## The task
Repeat the text below from the line with "689x527 pixels. At" up to and including the line with "Action: point(912,247)". Leave out the pictures.

begin Input material

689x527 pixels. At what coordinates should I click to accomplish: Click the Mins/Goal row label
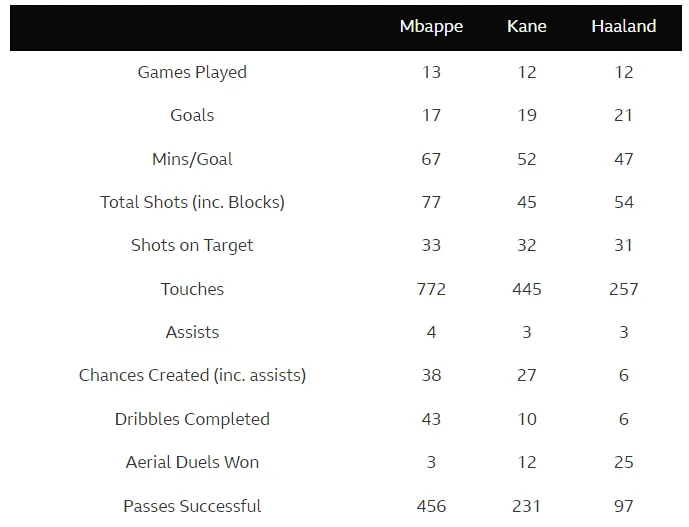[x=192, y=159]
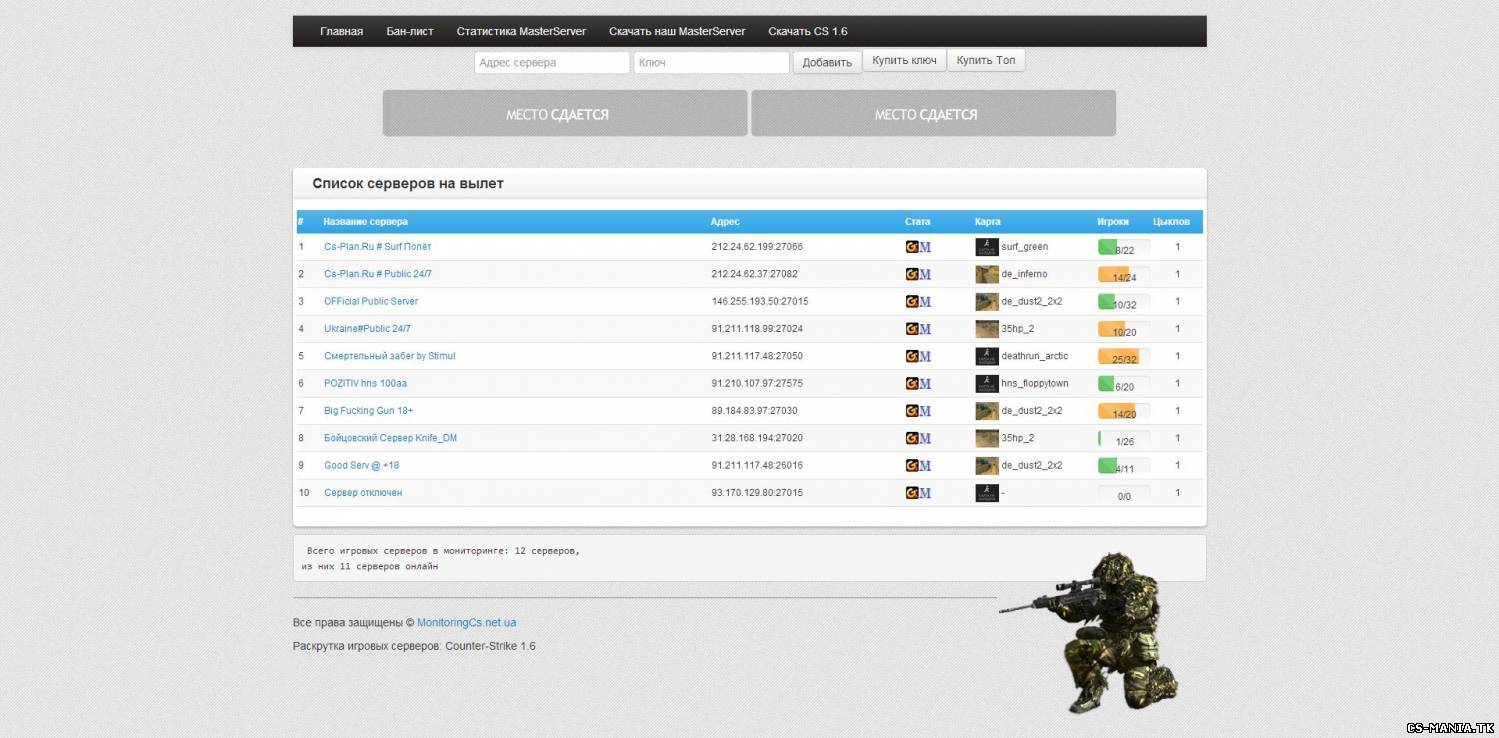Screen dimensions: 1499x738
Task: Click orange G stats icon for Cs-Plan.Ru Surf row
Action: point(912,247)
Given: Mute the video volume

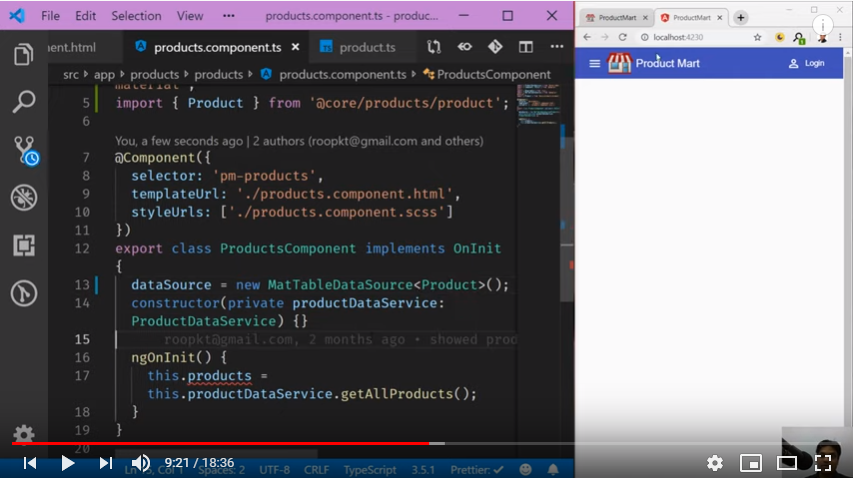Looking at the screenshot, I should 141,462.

end Input material
begin Input material

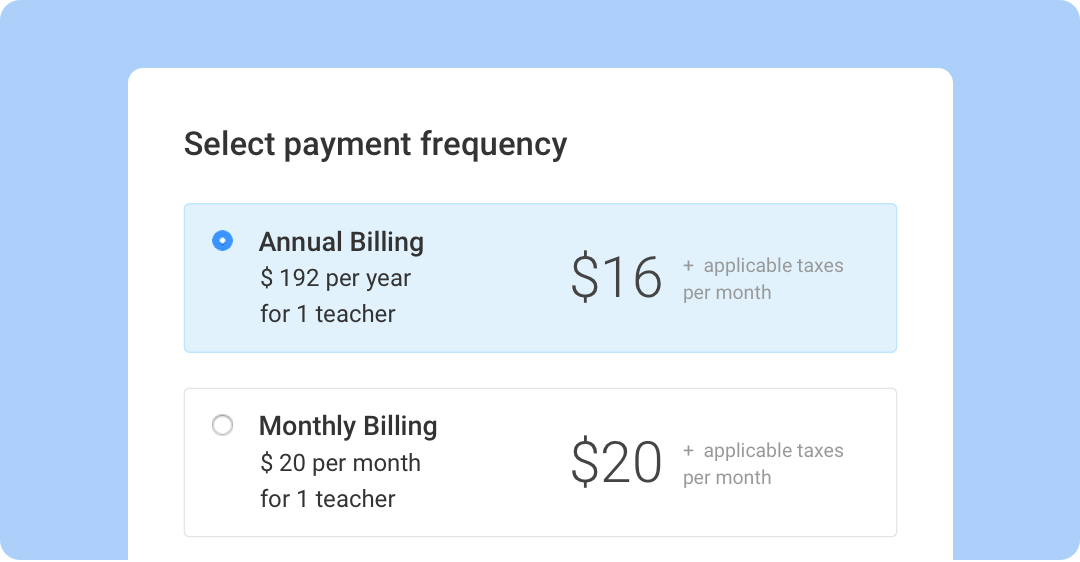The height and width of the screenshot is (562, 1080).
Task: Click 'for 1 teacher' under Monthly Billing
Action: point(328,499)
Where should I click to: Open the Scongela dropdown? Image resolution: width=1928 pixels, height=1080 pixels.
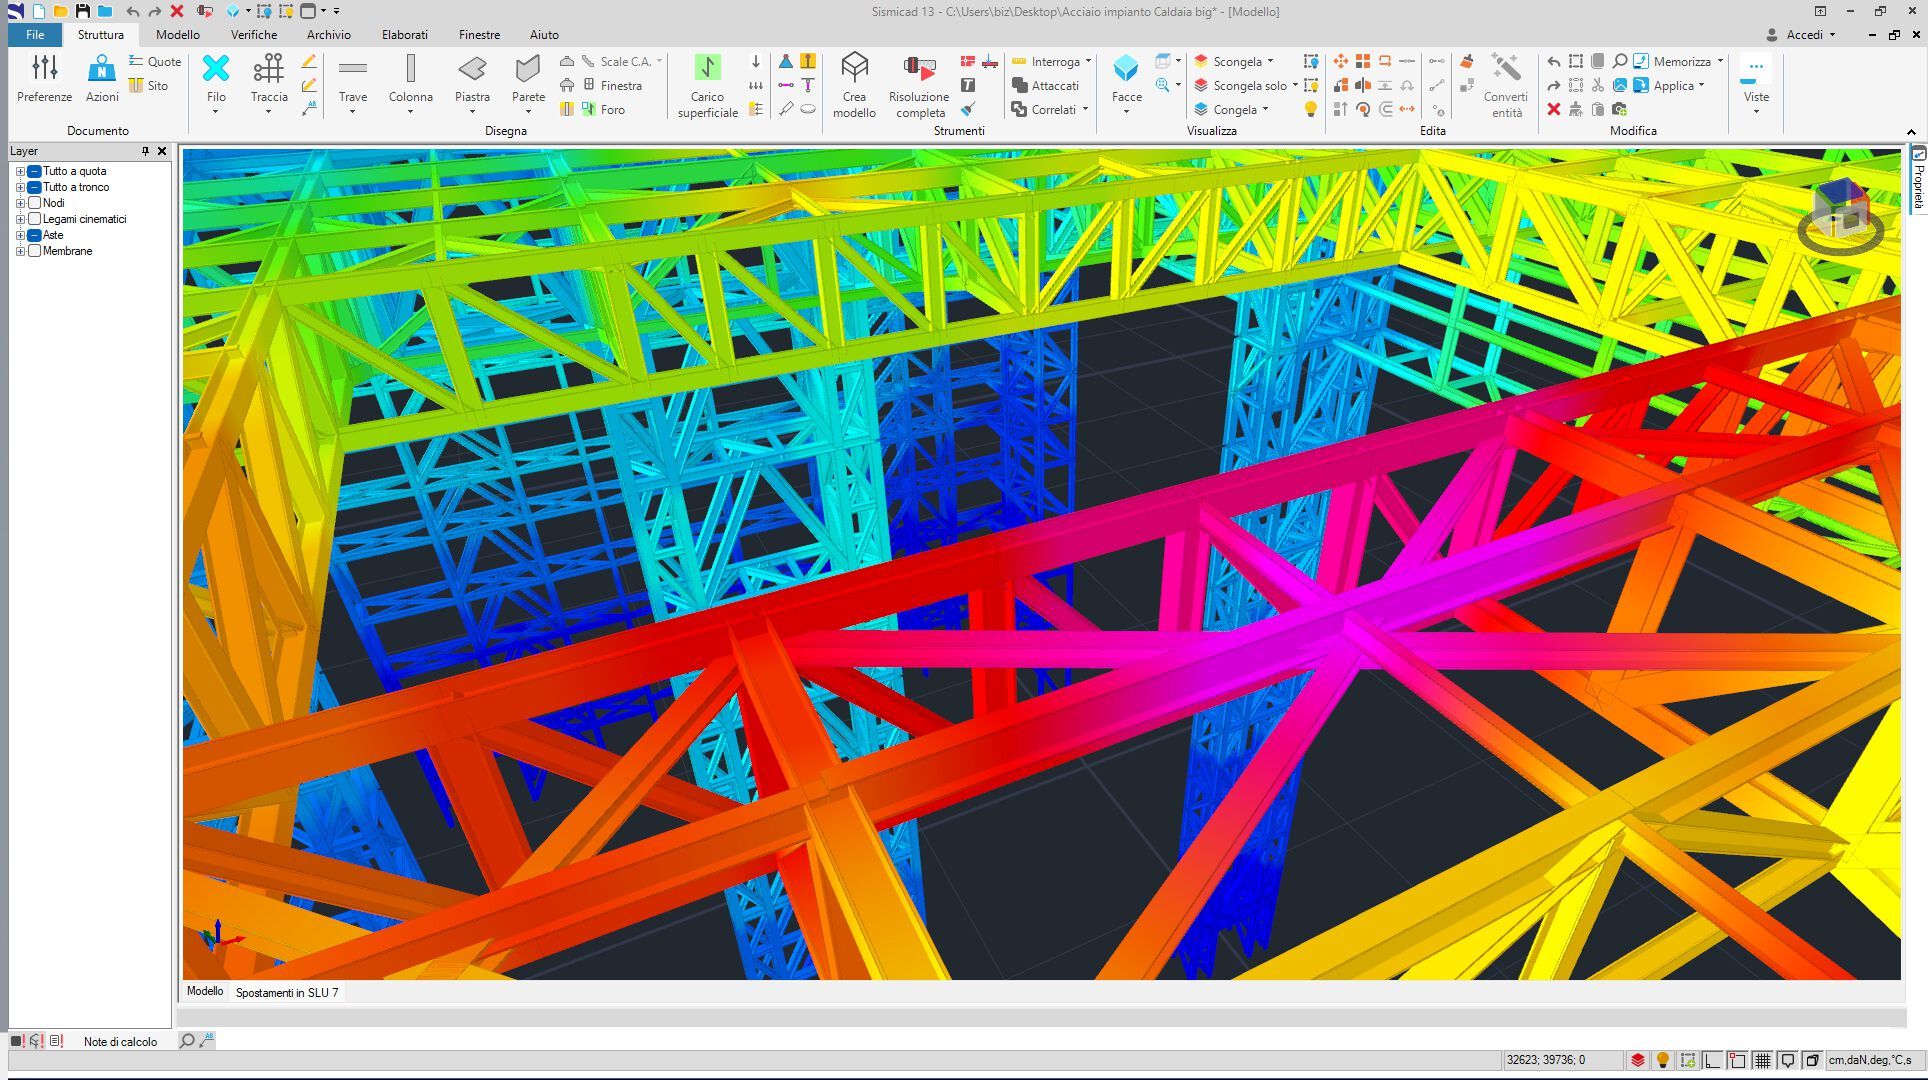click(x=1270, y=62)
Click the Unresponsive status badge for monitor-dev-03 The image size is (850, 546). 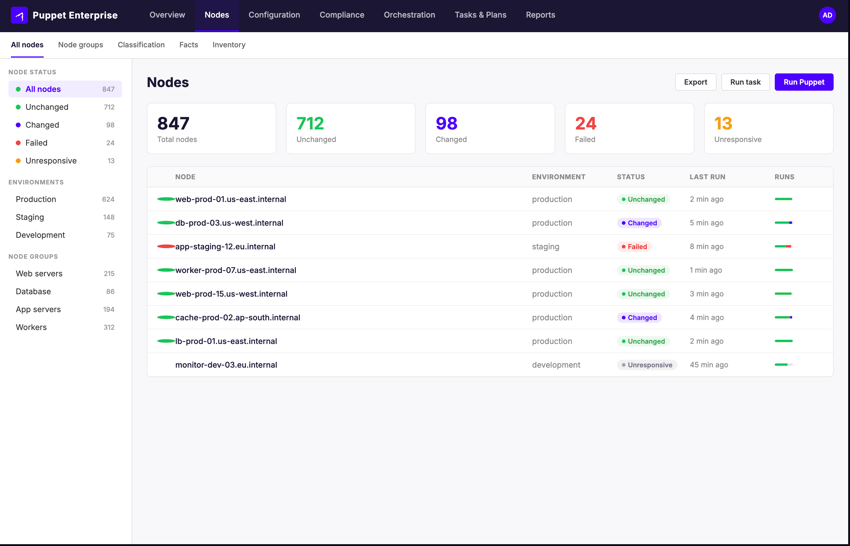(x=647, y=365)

end Input material

## Task answer
689x527 pixels. At what coordinates should I click to accomplish: Click the Mins/Goal row label
[x=192, y=159]
Screen dimensions: 1499x738
Task: Click orange G stats icon for Cs-Plan.Ru Surf row
Action: point(912,247)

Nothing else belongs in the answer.